While yes VMware says under very specific configurations with 3/4ths
of their features disabled and special network cards which offload
their virtual switch's work VMware can handle low latency, but they
still can not handle clocks accurate to the millisecond and certain
cant handle it to the microsecond.
Furthermore I find this article highly suspect because its talking
about reducing the latency overhead in their visualization stack to
the point where it becomes less noticeable not necessarily true low
latency. This makes it acceptable for small hedge funds which have
staff and equipment budget constraints, but not really good enough for
the big boys if they are smart. I would advise you to be careful with
VMwares technical marketing docs and blogs in this area because the
sale people will tell you anything to get you to buy it, their high
level engineers will actually tell you the truth if they know what you
are using it for.

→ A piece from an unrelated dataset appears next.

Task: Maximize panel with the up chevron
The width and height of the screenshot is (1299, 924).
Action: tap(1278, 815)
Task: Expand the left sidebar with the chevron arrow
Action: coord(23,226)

In true real time and high precision situations
their senior engineers will tell the sales department to wave you off
of using their product if your employer is a big enough name for for
the real senior engineers (not sales engineers) to look at your
design prior to sale.

If you dive deep into that article it say's you need
1) very specific hardware support specifically network cards
2) you need to turn off vmotion and all of the other fault tolerance 
features
3) you need to have very specific features turned on
4) It makes strongly implied suggestion but doesn't state flat out
that for best performance you need to align the number of cores you
assign to the layout of the cache in your CPU so you don't get
multiple VM's sharing CPU cache even if that means assigning more
VCPUs than you need.
5) a separate physical network card for each VM
6) disable memory over committing (Same as KVM)
7) disable CPU over committing (Same as KVM)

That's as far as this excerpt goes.